William F. Styler IV, Steven Bethard, Sean Finan, Martha Palmer, Sameer Pradhan, Piet C de Groen, Brad Erickson, Timothy Miller, Chen Lin, Guergana Savova, James Pustejovsky


Abstract
This article discusses the requirements of a formal specification for the annotation of temporal information in clinical narratives. We discuss the implementation and extension of ISO-TimeML for annotating a corpus of clinical notes, known as the THYME corpus.

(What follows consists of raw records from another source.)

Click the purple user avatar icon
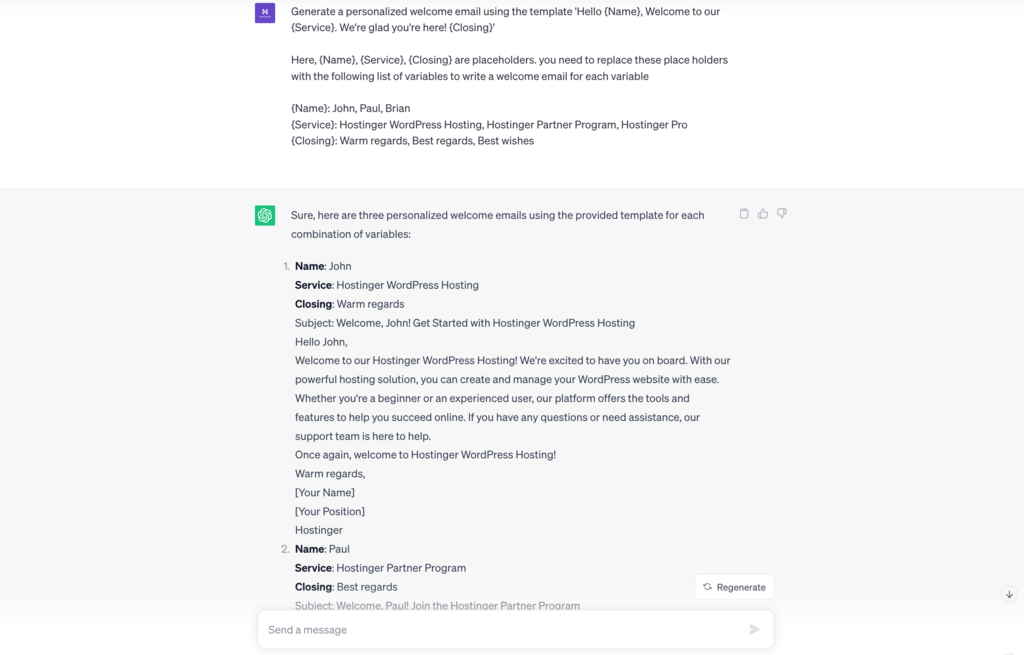The width and height of the screenshot is (1024, 655). tap(265, 13)
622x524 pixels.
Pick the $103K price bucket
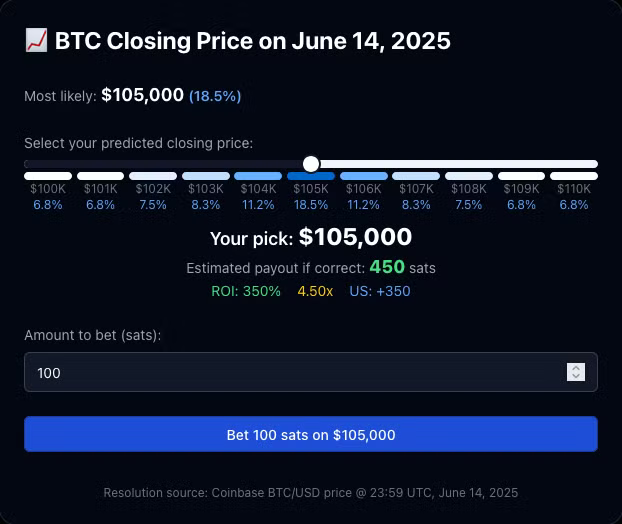[x=206, y=176]
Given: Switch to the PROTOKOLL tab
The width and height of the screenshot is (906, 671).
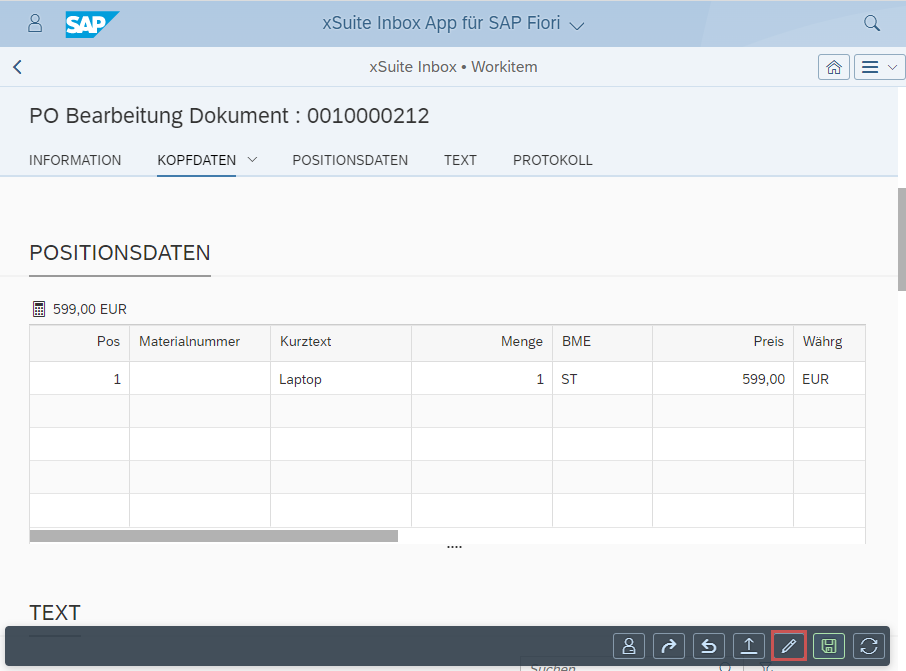Looking at the screenshot, I should (x=552, y=160).
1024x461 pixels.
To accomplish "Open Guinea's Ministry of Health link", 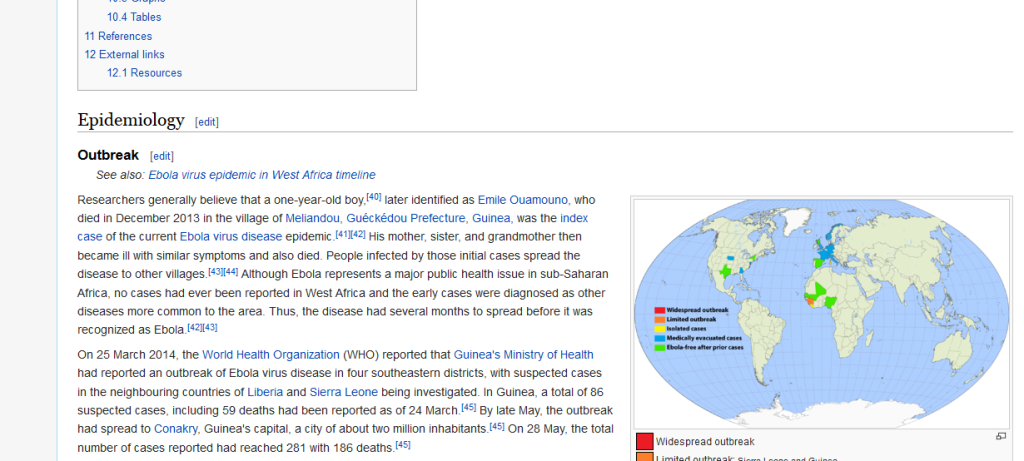I will pyautogui.click(x=523, y=355).
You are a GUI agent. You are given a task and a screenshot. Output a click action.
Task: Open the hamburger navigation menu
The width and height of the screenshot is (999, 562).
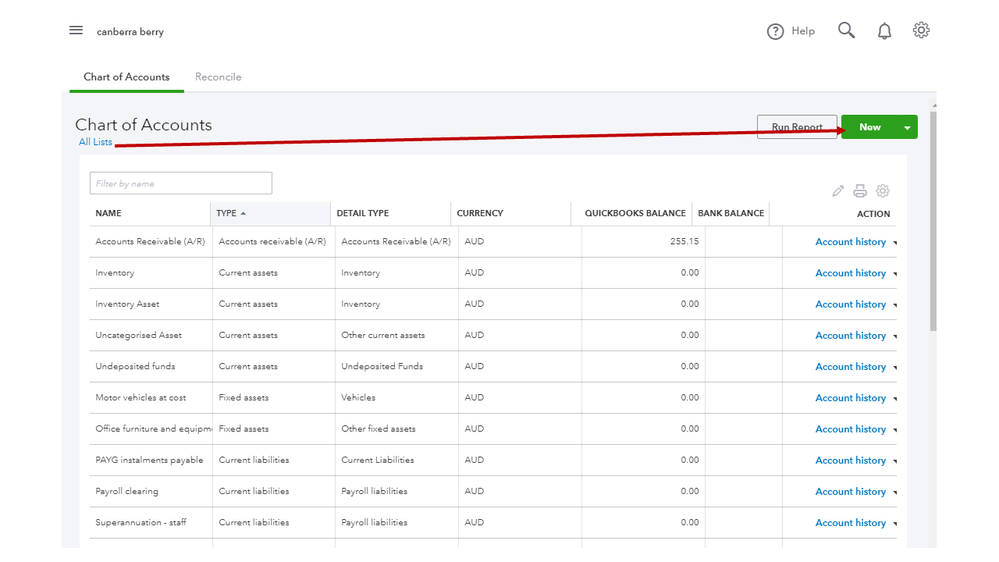(76, 31)
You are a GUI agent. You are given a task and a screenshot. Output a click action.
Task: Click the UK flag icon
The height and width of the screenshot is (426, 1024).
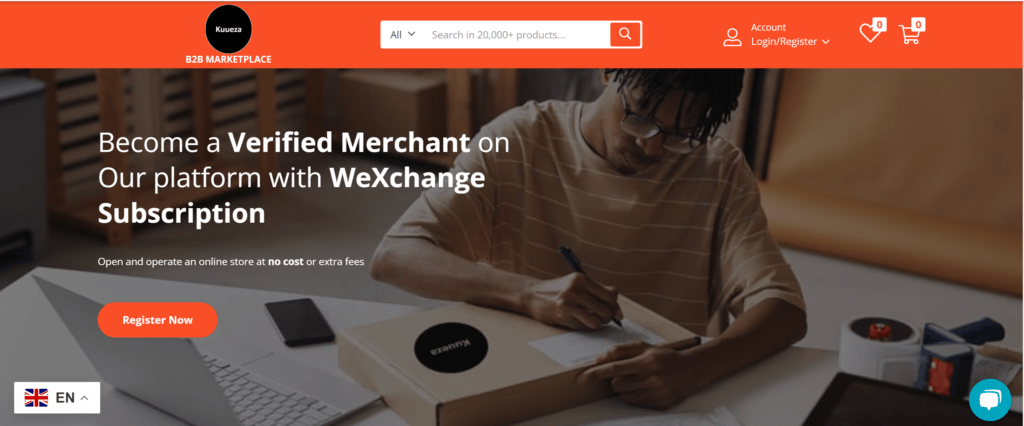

To reflect the information task and the heavily inference-based reasoning demands in the domain, a new annotation guideline has been developed, “the THYME Guidelines to ISO-TimeML (THYME-TimeML)”. To clarify what relations merit annotation, we distinguish between linguistically-derived and inferentially-derived temporal orderings in the text. We also apply a top performing TempEval 2013 system against this new resource to measure the difficulty of adapting systems to the clinical domain. The corpus is available to the community and has been proposed for use in a SemEval 2015 task.
Anthology ID:
Q14-1012
Volume:
Transactions of the Association for Computational Linguistics, Volume 2
Month:
Year:
2014
Address:
Cambridge, MA
Editors:
Dekang Lin, Michael Collins, Lillian Lee
Venue:
TACL
SIG:
Publisher:
MIT Press
Note:
Pages:
143–154
Language:
URL:
https://aclanthology.org/Q14-1012
DOI:
10.1162/tacl_a_00172
Bibkey:
Cite (ACL):
William F. Styler IV, Steven Bethard, Sean Finan, Martha Palmer, Sameer Pradhan, Piet C de Groen, Brad Erickson, Timothy Miller, Chen Lin, Guergana Savova, and James Pustejovsky. 2014. Temporal Annotation in the Clinical Domain. Transactions of the Association for Computational Linguistics, 2:143–154.
Cite (Informal):
Temporal Annotation in the Clinical Domain (Styler IV et al., TACL 2014)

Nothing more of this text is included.